Text block
——————
In this instance the learned judge undertook to do so and made a thorough analysis of the evidence which led him to the conclusion, for the reasons he set forth at length, that the administrative finding that the death of the employee was unrelated to the injury of his employment was not supported by substantial evidence. But that depended upon the credibility, in the sense of reliability, of the several witnesses who testified either that it was or that it was not for the testimony either way, if believed, was undoubtedly adequate to support a finding in accordance with it. Where it cannot be said that the testimony was so inherently improbable that it was unworthy of belief as a matter of law, and that certainly was not so as to any of this testimony in respect to such a technical and complicated issue, the determination of the trier of fact as to whether the evidence of one set of witnesses who testified before him rather than that of the other is the more reliable is controlling.
We might let decision turn on the above, but it should also be noted that the burden to show that the accident was a contributing cause of the death was on the appellee. It is obvious, of course, that in point of fact it either was or was not a contributing cause. However, in point of proof of causal connection, the conclusion of the trial judge that the finding of no causal connection was inadequately supported by the evidence leaves the appellee's burden undischarged. The finding of no causal connection went unnecessarily far in positive terms, but whether or not it went unjustifiably far on the evidence it was at least an expression of the determination of the Commissioner that the evidence was short to show affirmatively a causal connection between the accident and the death. It is abundantly clear that the evidence on the subject was so conflicting that the Commissioner could reasonably have found that there was no preponderance in favor of the appellee. As no more was needed to support his decision it was error to set it aside.
Judgment reversed and injunction dissolved.
——————
Given entries
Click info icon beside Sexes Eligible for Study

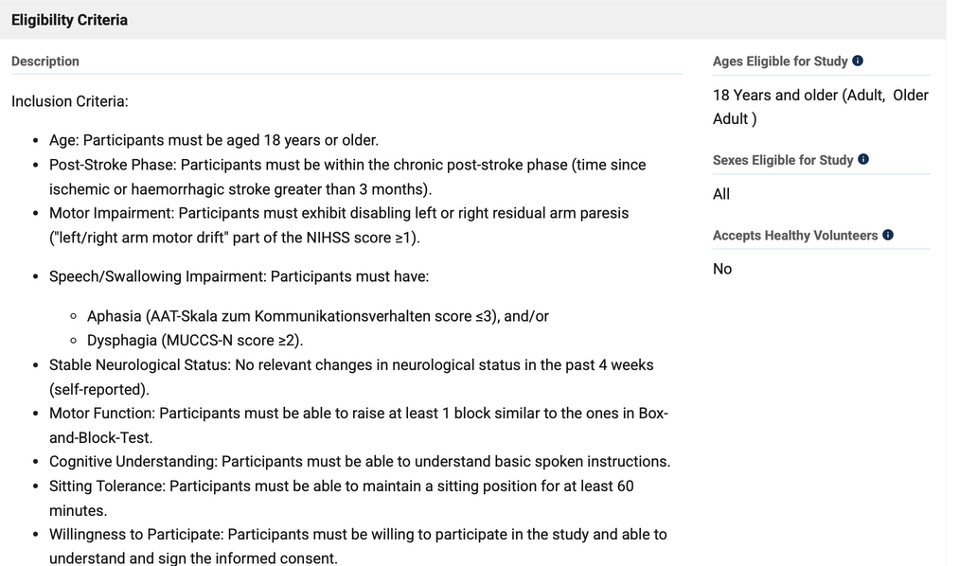tap(864, 160)
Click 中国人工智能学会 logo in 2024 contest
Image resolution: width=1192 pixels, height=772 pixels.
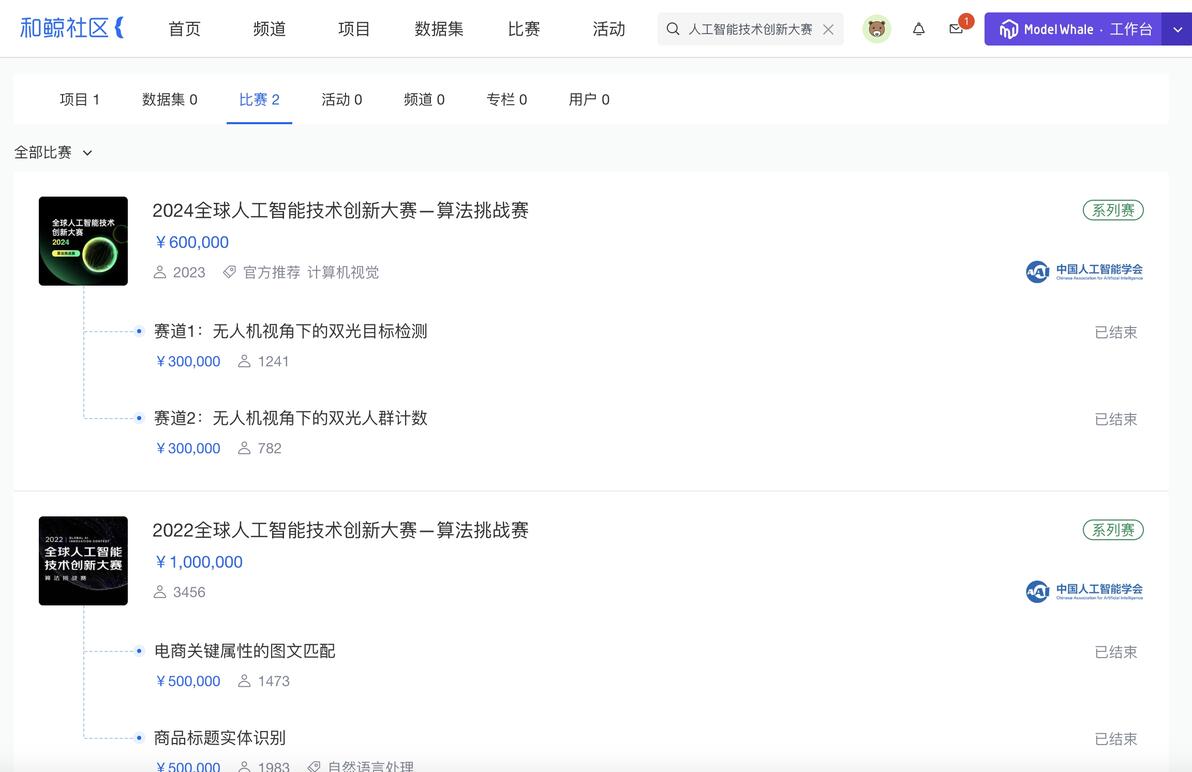pos(1084,271)
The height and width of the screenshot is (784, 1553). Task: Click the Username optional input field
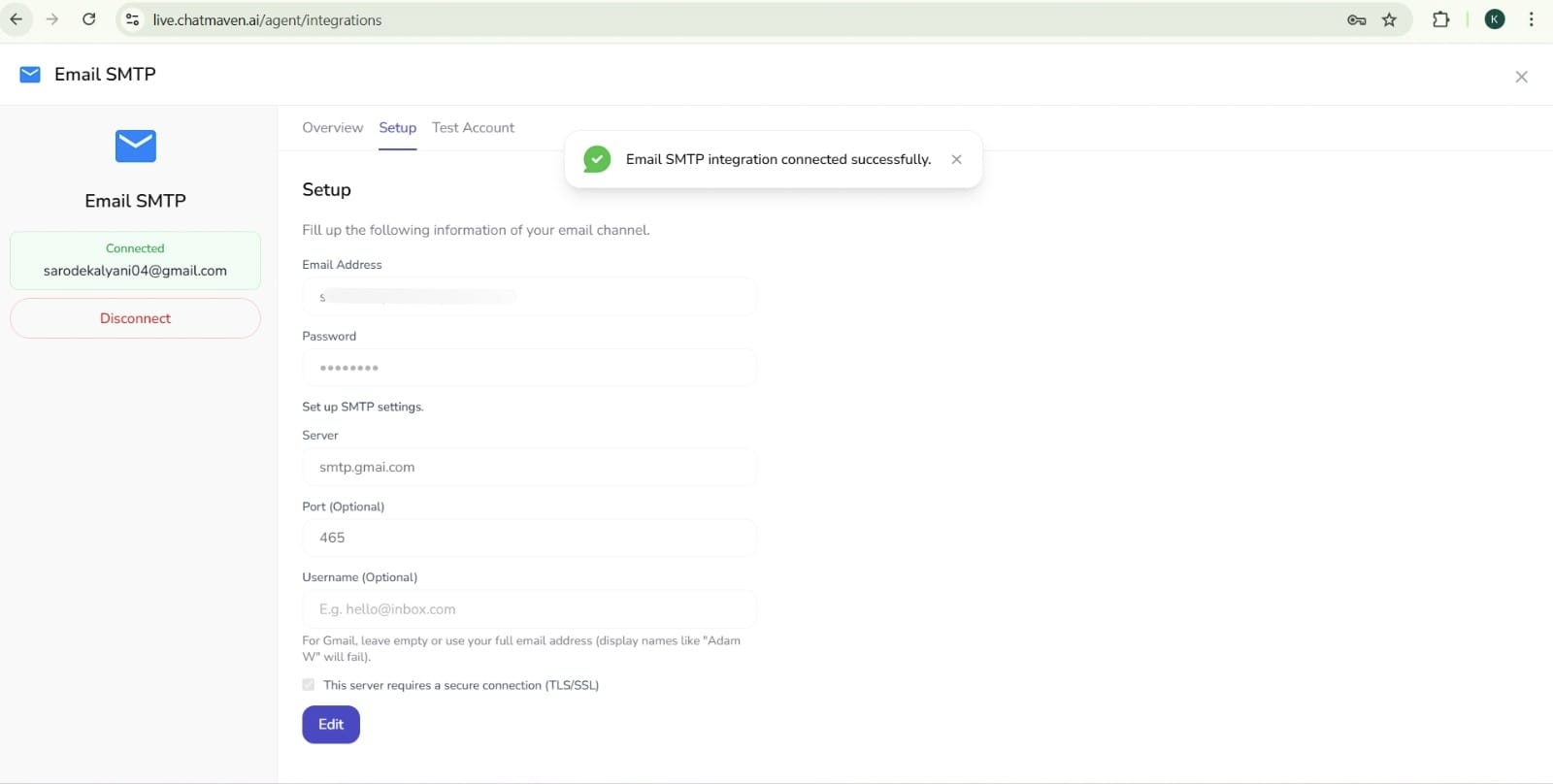tap(529, 609)

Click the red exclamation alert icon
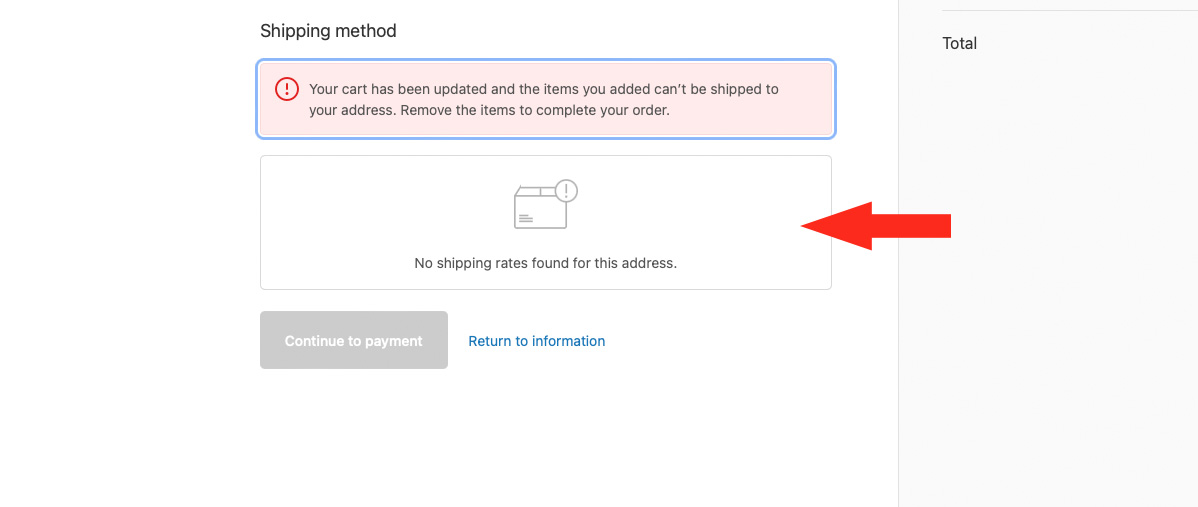tap(287, 89)
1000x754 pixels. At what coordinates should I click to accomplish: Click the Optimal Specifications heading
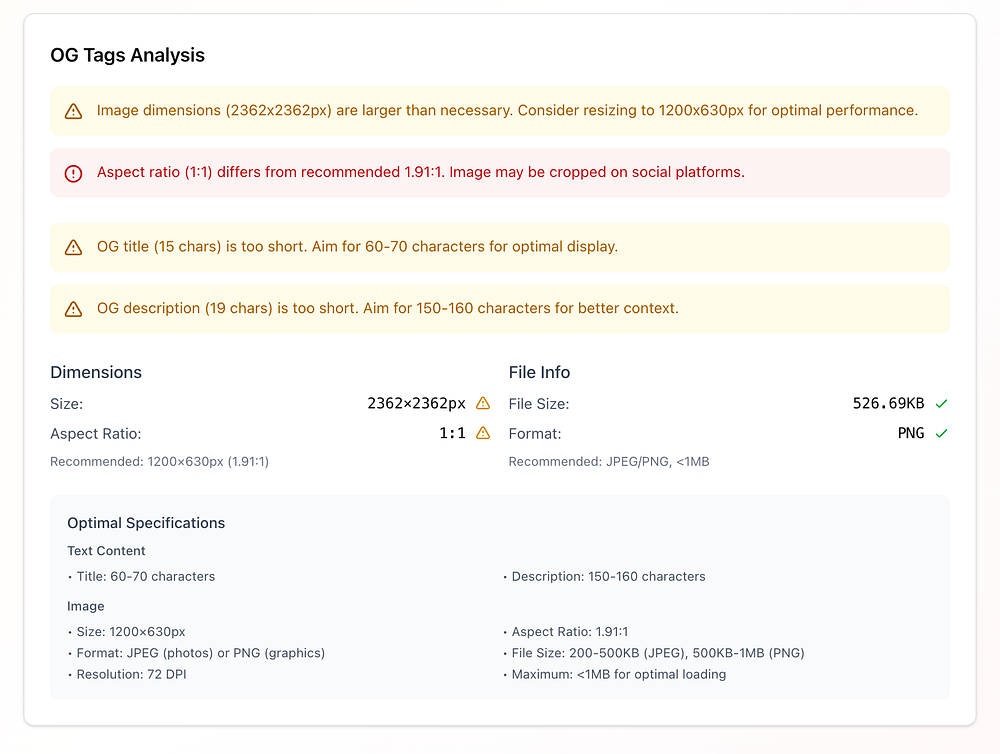(146, 523)
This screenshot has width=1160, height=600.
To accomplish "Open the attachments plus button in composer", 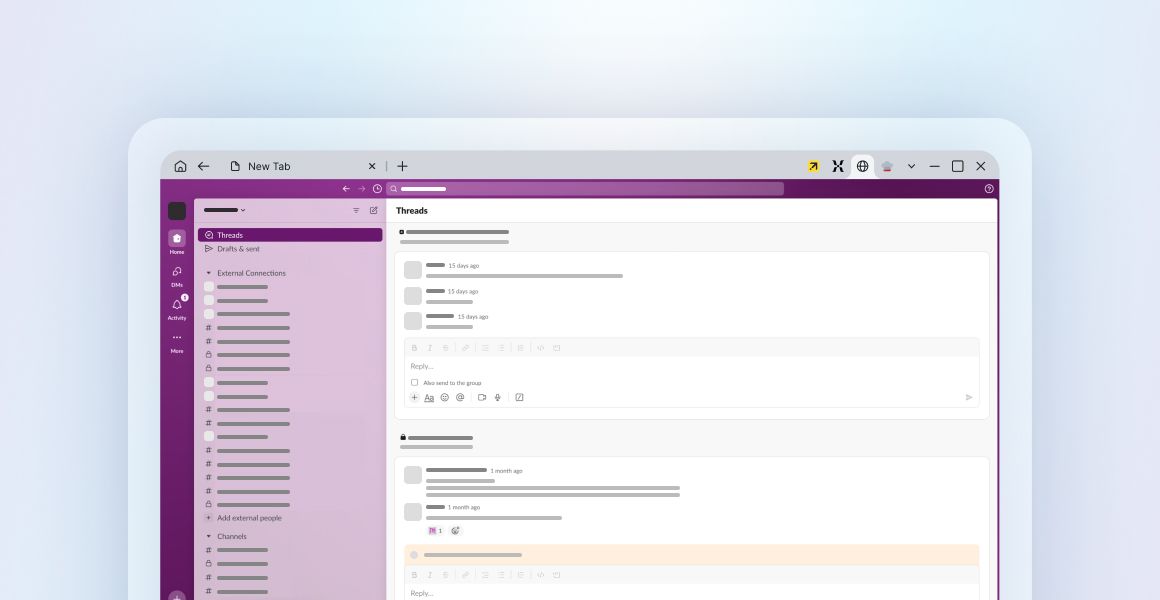I will click(414, 397).
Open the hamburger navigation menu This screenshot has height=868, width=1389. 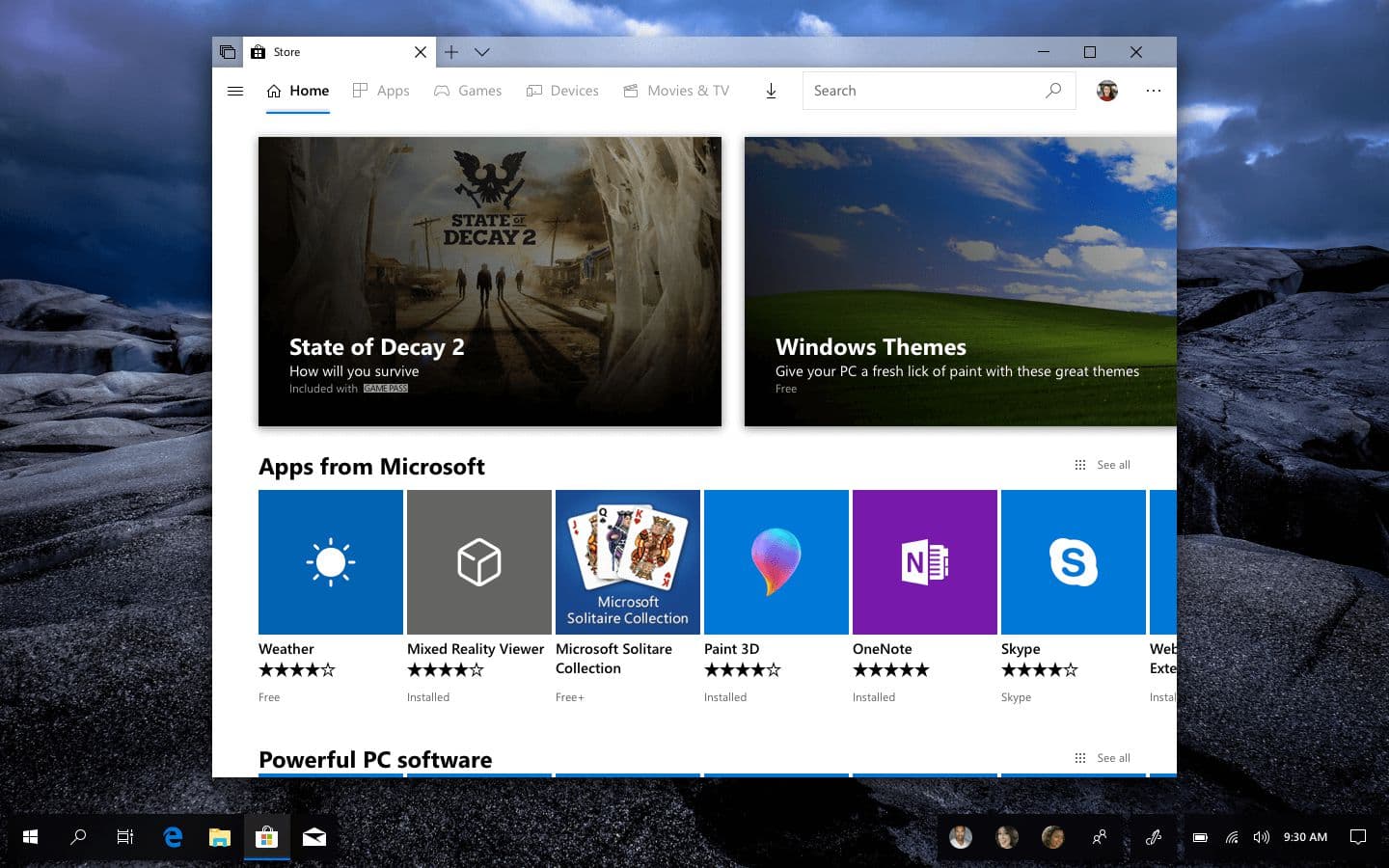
——————
List, in order of appearance, every adverb ending in "-ly" in the court opinion. The material comes from a different source than the court opinion.

undoubtedly, inherently, certainly, unnecessarily, unjustifiably, affirmatively, abundantly, reasonably